%%
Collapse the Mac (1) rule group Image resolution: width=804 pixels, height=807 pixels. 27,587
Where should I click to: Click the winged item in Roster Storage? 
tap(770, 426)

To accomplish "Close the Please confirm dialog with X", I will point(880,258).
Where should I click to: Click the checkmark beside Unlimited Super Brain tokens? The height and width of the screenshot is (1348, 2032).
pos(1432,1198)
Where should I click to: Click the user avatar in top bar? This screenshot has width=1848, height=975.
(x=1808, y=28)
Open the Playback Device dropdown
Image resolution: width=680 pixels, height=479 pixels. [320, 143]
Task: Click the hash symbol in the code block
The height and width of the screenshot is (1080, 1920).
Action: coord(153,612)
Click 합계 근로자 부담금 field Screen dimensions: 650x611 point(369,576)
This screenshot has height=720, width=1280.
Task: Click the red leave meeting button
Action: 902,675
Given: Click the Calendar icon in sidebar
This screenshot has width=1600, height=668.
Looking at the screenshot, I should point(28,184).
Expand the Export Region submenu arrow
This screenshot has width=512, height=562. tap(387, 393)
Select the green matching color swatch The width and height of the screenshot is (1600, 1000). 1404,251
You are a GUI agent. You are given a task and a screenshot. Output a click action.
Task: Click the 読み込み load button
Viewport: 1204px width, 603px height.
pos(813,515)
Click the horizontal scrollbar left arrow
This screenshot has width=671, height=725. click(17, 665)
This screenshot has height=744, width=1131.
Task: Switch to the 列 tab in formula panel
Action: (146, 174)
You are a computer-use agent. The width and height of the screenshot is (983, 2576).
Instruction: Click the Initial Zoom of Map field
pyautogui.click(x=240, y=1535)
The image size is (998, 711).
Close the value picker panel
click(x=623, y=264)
%%
▶ _WHAT IS REQUIRED_
Please write out every line of the data exactly.

▶ _RESPONSE AREA_
Collapse the Mac (1) rule group Image resolution: width=804 pixels, height=807 pixels. 27,587
Where should I click to: Click the winged item in Roster Storage? 
tap(770, 426)

To accomplish "Close the Please confirm dialog with X", I will point(880,258).
Where should I click to: Click the checkmark beside Unlimited Super Brain tokens? The height and width of the screenshot is (1348, 2032).
pos(1432,1198)
Where should I click to: Click the user avatar in top bar? This screenshot has width=1848, height=975.
(x=1808, y=28)
Open the Playback Device dropdown
Image resolution: width=680 pixels, height=479 pixels. [320, 143]
Task: Click the hash symbol in the code block
The height and width of the screenshot is (1080, 1920).
Action: coord(153,612)
Click 합계 근로자 부담금 field Screen dimensions: 650x611 point(369,576)
This screenshot has height=720, width=1280.
Task: Click the red leave meeting button
Action: 902,675
Given: Click the Calendar icon in sidebar
This screenshot has width=1600, height=668.
Looking at the screenshot, I should point(28,184).
Expand the Export Region submenu arrow
This screenshot has width=512, height=562. tap(387, 393)
Select the green matching color swatch The width and height of the screenshot is (1600, 1000). 1404,251
You are a GUI agent. You are given a task and a screenshot. Output a click action.
Task: Click the 読み込み load button
Viewport: 1204px width, 603px height.
pos(813,515)
Click the horizontal scrollbar left arrow
This screenshot has width=671, height=725. click(17, 665)
This screenshot has height=744, width=1131.
Task: Switch to the 列 tab in formula panel
Action: (146, 174)
You are a computer-use agent. The width and height of the screenshot is (983, 2576).
Instruction: Click the Initial Zoom of Map field
pyautogui.click(x=240, y=1535)
The image size is (998, 711).
Close the value picker panel
click(x=623, y=264)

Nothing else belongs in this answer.